WORK INSTRUCTIONS:
Leaving the pictures aside, transcribe every line below exactly.

[Collected data]
·····

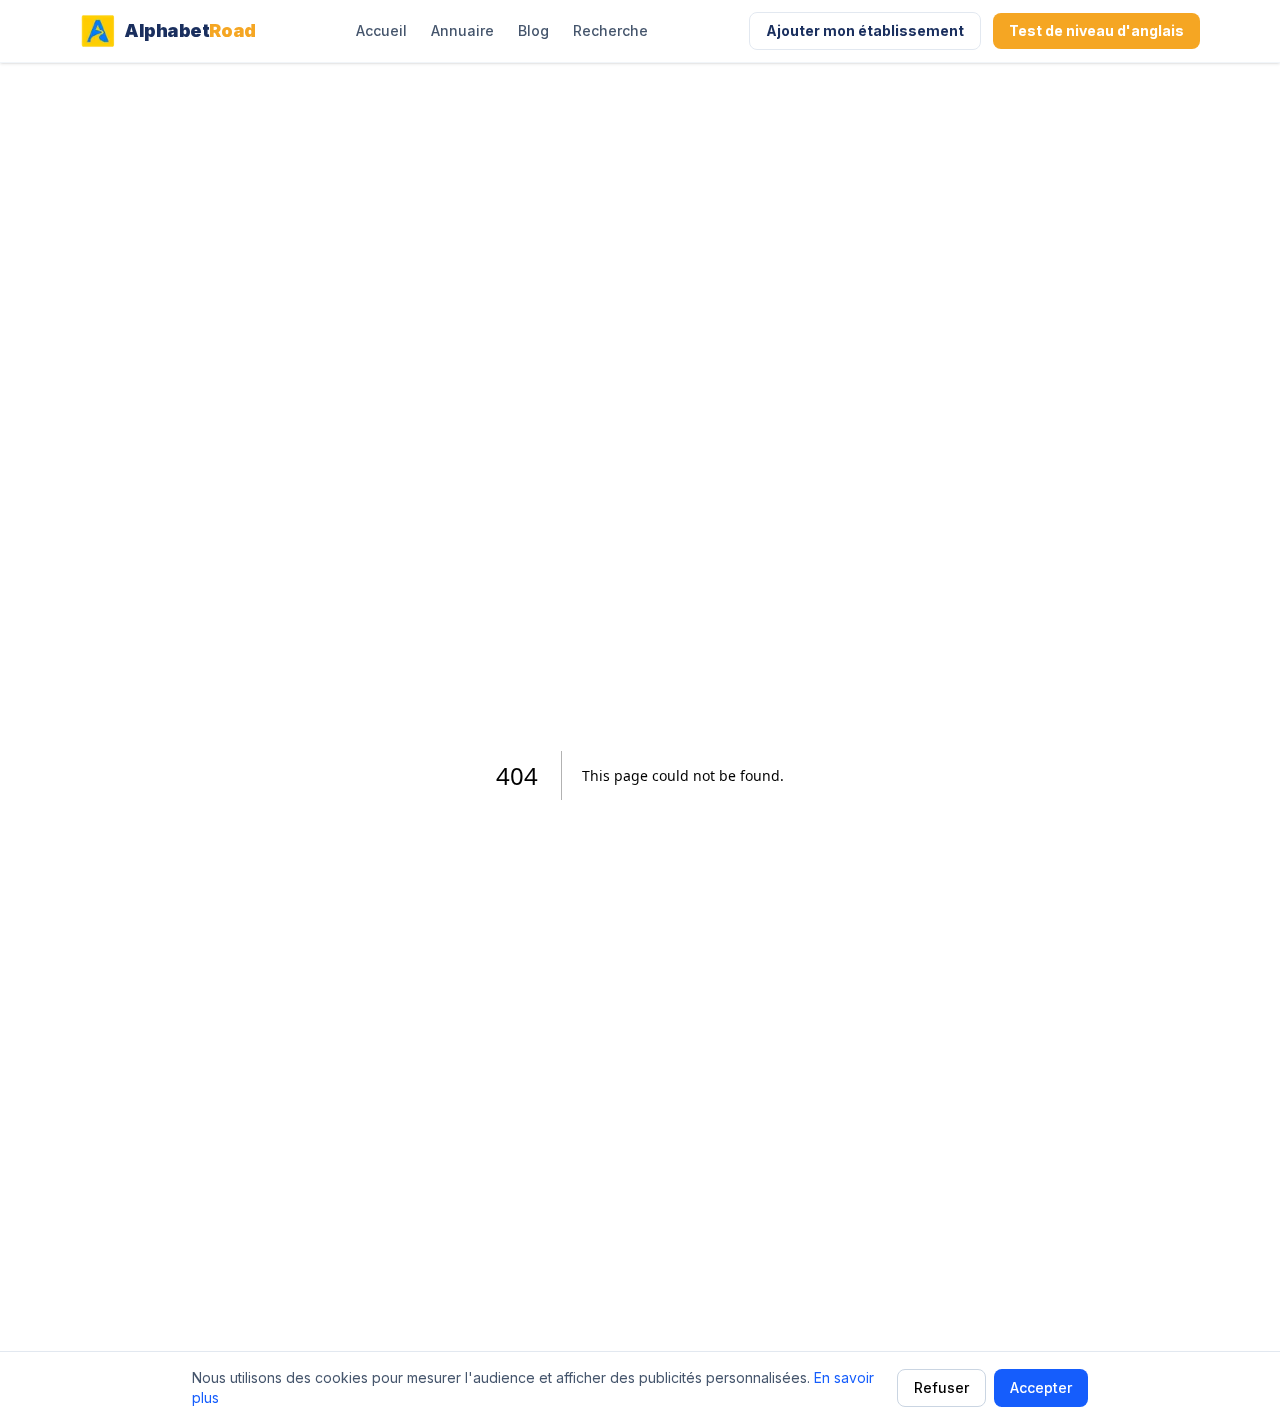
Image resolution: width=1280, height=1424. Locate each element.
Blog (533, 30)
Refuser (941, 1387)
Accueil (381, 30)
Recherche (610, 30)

·····

WRITTEN ANSWER:
Image resolution: width=1280, height=1424. Locate each element.
Blog (533, 30)
Refuser (941, 1387)
Accueil (381, 30)
Recherche (610, 30)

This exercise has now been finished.